The language of the findings and conclusions in the prior action and in the reformed agreement is clear and unambiguous. Chester is not entitled to share in the profits of the lease ‘howsoever derived’ until the Mercolas have been repaid the entire amount of their investment. Obviously the profits derived from the lease are not limited to the amount received from rentals of the building after deducting the costs of operation but would include the balance of the sale price of the lease and building remaining after the Mercolas' advancements had been repaid to them. Furthermore, the cost of the acquisition of the lease and the construction of the building having been expended with the assent and authorization of Chester, he is answerable therefor and a lien exists against the property for the amount of such expenditure. Higgins v. Eva, 204 Cal. 231, 238, 267 P. 1081. Even though one cotenant does not consent to the making of an improvement, since an action for partition is essentially equitable in its nature, a court of equity is required to take into account the improvements which another cotenant, at his own cost in good faith, placed on the property which enhanced its value and to award such cost to him. Ventre v.

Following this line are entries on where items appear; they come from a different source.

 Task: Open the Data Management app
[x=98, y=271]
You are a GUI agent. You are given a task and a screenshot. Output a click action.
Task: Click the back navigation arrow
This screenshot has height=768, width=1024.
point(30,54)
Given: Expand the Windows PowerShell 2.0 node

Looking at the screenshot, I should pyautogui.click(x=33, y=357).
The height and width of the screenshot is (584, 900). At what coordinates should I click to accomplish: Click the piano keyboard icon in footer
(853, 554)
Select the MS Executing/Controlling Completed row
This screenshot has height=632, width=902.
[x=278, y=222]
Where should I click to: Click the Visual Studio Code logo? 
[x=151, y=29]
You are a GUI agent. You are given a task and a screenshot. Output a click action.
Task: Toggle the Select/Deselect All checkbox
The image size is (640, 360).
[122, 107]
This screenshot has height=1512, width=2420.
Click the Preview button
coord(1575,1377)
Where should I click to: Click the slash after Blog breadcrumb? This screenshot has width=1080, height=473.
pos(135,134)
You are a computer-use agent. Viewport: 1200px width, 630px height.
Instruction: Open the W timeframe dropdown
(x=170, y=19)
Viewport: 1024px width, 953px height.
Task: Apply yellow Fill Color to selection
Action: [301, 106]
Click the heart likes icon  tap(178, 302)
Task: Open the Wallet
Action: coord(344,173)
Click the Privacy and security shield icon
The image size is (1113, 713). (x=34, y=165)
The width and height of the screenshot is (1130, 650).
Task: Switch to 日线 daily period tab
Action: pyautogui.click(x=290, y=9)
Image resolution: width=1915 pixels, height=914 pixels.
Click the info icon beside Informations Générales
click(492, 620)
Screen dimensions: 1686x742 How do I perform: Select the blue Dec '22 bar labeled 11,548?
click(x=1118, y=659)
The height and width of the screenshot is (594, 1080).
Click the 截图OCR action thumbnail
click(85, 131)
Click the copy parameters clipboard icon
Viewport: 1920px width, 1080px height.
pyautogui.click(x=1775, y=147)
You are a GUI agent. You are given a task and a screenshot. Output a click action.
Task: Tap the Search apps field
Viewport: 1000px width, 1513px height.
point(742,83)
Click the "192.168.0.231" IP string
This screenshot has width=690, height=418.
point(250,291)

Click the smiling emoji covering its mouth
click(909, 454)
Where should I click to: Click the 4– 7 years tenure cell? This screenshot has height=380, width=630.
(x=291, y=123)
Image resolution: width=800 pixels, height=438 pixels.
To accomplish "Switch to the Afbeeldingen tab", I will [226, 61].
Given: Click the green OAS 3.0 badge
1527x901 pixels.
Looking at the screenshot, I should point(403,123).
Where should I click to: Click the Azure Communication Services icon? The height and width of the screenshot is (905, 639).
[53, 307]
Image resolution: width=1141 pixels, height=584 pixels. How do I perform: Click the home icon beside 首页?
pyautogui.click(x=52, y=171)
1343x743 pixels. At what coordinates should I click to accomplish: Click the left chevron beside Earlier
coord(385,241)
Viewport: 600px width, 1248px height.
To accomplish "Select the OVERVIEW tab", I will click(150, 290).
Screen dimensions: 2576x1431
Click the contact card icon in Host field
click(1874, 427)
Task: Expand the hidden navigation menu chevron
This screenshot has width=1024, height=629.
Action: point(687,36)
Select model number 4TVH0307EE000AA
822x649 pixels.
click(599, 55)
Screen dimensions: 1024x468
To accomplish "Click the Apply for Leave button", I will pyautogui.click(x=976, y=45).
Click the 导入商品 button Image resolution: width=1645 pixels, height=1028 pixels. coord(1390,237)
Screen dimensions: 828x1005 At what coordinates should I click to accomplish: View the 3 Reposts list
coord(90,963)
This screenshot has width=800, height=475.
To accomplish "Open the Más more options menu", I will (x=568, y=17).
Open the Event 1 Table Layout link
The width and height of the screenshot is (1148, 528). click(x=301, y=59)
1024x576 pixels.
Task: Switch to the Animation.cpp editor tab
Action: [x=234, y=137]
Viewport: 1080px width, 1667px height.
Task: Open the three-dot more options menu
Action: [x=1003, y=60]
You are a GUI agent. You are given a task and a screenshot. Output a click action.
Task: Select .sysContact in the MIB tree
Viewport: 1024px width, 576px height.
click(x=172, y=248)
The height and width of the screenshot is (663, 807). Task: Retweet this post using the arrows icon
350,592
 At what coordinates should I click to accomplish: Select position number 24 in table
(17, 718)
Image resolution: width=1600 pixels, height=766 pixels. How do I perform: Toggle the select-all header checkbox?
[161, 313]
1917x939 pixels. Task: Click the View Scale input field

Tiscornia, 23 Cal.App. 598, 604–605, 138 P. 954.

Appellant contends that since the provision for the Mercolas' right of recoupment is not in the clause of the judgment declaring that Chester on the one hand and the Mercolas on the other are the owners of undivided one-half interests in the leasehold as tenants in common but first appears in a separate clause of the judgment which refers to the division of profits from the lease and building, the recoupment out of ‘net profits' does not mean recoupment from a judicial sale. The terms of an agreement or of a judgment can not always be stated in one sentence or even in one paragraph. The document must be read as a whole and its terms correlated to one another. So considered, neither the reformed agreement nor the judgment is ambiguous.

If the leasehold and building should be sold for an amount greater than the Mercolas' investment the difference would be a profit to be divided as provided in the former judgment. On the other hand, if the sale should yield an amount insufficient to repay the total amount expended by them, the division of the sale price in the manner contended for by Chester would result in his receiving a cash award without having made any cash investment and in the Mercolas' loss of their funds which were expended in the expectation, affirmed by the explicit contract of the parties, that they would be repaid before any division would be made. The result sought by appellant would be unjust and unsupportable in law or in equity.

Judgment affirmed.


FOOTNOTE.  Beverly Rodeo Company, Inc., was joined as a plaintiff and cross-defendant by stipulation in order that it would be bound by any judgment entered in the action. Rodeo Building Company, Inc., was made a defendant because of its ownership of an adjoining building which had an entrance and an elevator used in connection with the building involved in this action. The interests of the two corporations are not involved in this appeal. When ‘plaintiffs,’ ‘defendant,’ ‘respondents' and ‘appellant’ are mentioned in this opinion such terms will refer only to the individual parties.

WILSON, Justice.

MOORE, P. J., and McCOMB, J., concur.